• _Task brief_
Reproduce all records word for word.

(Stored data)
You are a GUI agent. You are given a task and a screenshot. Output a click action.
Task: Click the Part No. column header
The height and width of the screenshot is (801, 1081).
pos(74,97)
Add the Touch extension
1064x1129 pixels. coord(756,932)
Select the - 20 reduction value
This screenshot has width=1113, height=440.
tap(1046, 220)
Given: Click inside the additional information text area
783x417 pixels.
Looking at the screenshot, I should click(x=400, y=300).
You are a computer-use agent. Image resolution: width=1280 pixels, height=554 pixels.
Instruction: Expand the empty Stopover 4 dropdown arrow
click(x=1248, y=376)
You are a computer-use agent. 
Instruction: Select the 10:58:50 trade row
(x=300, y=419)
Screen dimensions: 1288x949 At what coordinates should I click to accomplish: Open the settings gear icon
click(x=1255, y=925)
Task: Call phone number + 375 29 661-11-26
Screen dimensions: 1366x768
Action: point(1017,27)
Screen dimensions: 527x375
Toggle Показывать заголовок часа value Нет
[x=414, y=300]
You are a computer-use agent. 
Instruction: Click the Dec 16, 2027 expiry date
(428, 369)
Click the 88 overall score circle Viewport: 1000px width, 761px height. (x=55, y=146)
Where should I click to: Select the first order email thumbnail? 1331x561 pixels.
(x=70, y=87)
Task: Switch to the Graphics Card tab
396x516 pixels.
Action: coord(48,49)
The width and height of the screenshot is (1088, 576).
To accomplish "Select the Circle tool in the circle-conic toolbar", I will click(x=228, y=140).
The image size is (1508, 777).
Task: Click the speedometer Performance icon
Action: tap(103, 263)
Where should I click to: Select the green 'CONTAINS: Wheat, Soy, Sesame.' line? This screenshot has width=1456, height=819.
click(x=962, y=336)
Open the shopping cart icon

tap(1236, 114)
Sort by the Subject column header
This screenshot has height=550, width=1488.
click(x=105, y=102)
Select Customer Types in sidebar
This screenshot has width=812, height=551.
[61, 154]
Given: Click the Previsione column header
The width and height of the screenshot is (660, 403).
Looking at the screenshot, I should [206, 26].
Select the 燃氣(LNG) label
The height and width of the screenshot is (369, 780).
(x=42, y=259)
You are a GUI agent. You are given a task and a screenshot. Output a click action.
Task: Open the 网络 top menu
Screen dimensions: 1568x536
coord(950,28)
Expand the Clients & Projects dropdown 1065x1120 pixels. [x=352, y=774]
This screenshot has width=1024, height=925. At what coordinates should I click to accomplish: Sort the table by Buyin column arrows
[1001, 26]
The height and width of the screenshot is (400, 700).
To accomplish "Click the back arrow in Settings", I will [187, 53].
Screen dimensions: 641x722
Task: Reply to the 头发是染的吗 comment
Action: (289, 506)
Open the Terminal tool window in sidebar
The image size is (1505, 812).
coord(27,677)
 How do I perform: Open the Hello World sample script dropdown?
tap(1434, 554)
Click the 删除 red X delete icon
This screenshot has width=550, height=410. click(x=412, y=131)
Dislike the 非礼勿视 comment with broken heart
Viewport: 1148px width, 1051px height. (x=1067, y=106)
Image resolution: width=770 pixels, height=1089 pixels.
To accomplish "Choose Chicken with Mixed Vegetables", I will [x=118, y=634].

• _Output for this task_
You are a GUI agent. You are given a task and a screenshot. Output a click action.
Task: Click the Part No. column header
The height and width of the screenshot is (801, 1081).
pos(74,97)
Add the Touch extension
1064x1129 pixels. coord(756,932)
Select the - 20 reduction value
This screenshot has width=1113, height=440.
tap(1046, 220)
Given: Click inside the additional information text area
783x417 pixels.
Looking at the screenshot, I should click(x=400, y=300).
You are a computer-use agent. Image resolution: width=1280 pixels, height=554 pixels.
Instruction: Expand the empty Stopover 4 dropdown arrow
click(x=1248, y=376)
You are a computer-use agent. 
Instruction: Select the 10:58:50 trade row
(x=300, y=419)
Screen dimensions: 1288x949 At what coordinates should I click to accomplish: Open the settings gear icon
click(x=1255, y=925)
Task: Call phone number + 375 29 661-11-26
Screen dimensions: 1366x768
Action: point(1017,27)
Screen dimensions: 527x375
Toggle Показывать заголовок часа value Нет
[x=414, y=300]
You are a computer-use agent. 
Instruction: Click the Dec 16, 2027 expiry date
(428, 369)
Click the 88 overall score circle Viewport: 1000px width, 761px height. (x=55, y=146)
Where should I click to: Select the first order email thumbnail? 1331x561 pixels.
(x=70, y=87)
Task: Switch to the Graphics Card tab
396x516 pixels.
Action: coord(48,49)
The width and height of the screenshot is (1088, 576).
To accomplish "Select the Circle tool in the circle-conic toolbar", I will click(x=228, y=140).
The image size is (1508, 777).
Task: Click the speedometer Performance icon
Action: tap(103, 263)
Where should I click to: Select the green 'CONTAINS: Wheat, Soy, Sesame.' line? This screenshot has width=1456, height=819.
click(x=962, y=336)
Open the shopping cart icon

tap(1236, 114)
Sort by the Subject column header
This screenshot has height=550, width=1488.
click(x=105, y=102)
Select Customer Types in sidebar
This screenshot has width=812, height=551.
[61, 154]
Given: Click the Previsione column header
The width and height of the screenshot is (660, 403).
Looking at the screenshot, I should [206, 26].
Select the 燃氣(LNG) label
The height and width of the screenshot is (369, 780).
(x=42, y=259)
You are a GUI agent. You are given a task and a screenshot. Output a click action.
Task: Open the 网络 top menu
Screen dimensions: 1568x536
coord(950,28)
Expand the Clients & Projects dropdown 1065x1120 pixels. [x=352, y=774]
This screenshot has width=1024, height=925. At what coordinates should I click to accomplish: Sort the table by Buyin column arrows
[1001, 26]
The height and width of the screenshot is (400, 700).
To accomplish "Click the back arrow in Settings", I will [187, 53].
Screen dimensions: 641x722
Task: Reply to the 头发是染的吗 comment
Action: (289, 506)
Open the Terminal tool window in sidebar
The image size is (1505, 812).
coord(27,677)
 How do I perform: Open the Hello World sample script dropdown?
tap(1434, 554)
Click the 删除 red X delete icon
This screenshot has width=550, height=410. click(x=412, y=131)
Dislike the 非礼勿视 comment with broken heart
Viewport: 1148px width, 1051px height. (x=1067, y=106)
Image resolution: width=770 pixels, height=1089 pixels.
To accomplish "Choose Chicken with Mixed Vegetables", I will [x=118, y=634].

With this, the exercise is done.